Finally catching up with the homework and blog posts… here are the assignments for the last 2 weeks:


EdTech Game Critique Assignment


Empirical cognitive task analysis


Learning Outcomes


Assessment


Readings

Jan L. Plass, Bruce D. Homer & Charles K. Kinzer (2015) Foundations of Game-Based Learning, Educational Psychologist, 50:4, 258-283 

Response:

I highly appreciated the reading in the sense that it does not claim to have found a holistic and generalizable theory or framework for game-based learning. It comprehensively analyzes the several aspects or considerations one takes (or should take) into account when designing a game-based learning experience, and concludes that no single approach is the most effective or essential. It also states that when designing, one can use several learning theories and several game design aspects to enhance the experience.

“In this article we argued that the integrated viewpoints of cognitive, motivational, affective, and sociocultural perspectives are necessary for both game design and game research in order to fully capture what games have to offer for learning.” (Plass et al, 2015)

I particularly enjoyed the definition of gamification which reduces it to a gimmicky buzz-word. Like most buzz-words, it is over and incorrectly utilized – with the best intentions of course – but creating a false sense that any process or interaction can be magically transformed into a game and thus increase customer satisfaction, retention, or engagement.

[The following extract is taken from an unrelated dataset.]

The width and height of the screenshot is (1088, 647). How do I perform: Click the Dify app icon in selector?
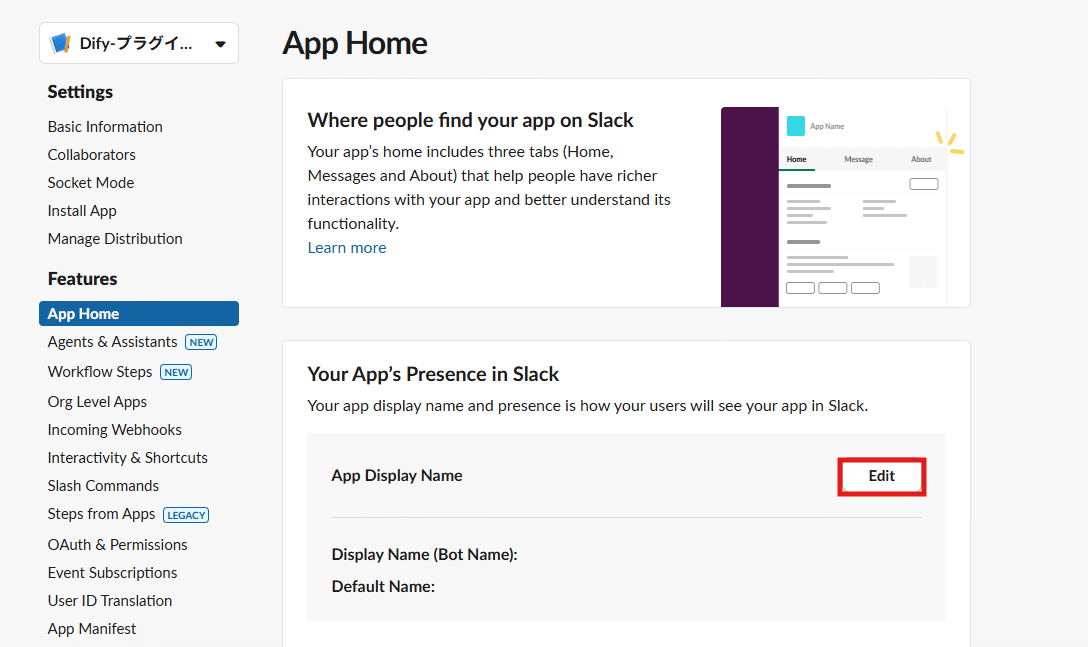(61, 44)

“What exactly is meant by gamification varies widely, but one of its defining qualities is that it involves the use of game elements, such as incentive systems, to motivate players to engage in a task they otherwise would not find attractive.” (Plass et al, 2015)

“Consider as an example the gamification of math homework, which may involve giving learners points and stars for the completion of existing activities that they con- sider boring. Game-based learning of the same math topic, on the other hand, even though it may also include points and stars, would involve redesigning the homework activi- ties, using artificial conflict and rules of play, to make them more interesting and engaging.” (Plass et al, 2015)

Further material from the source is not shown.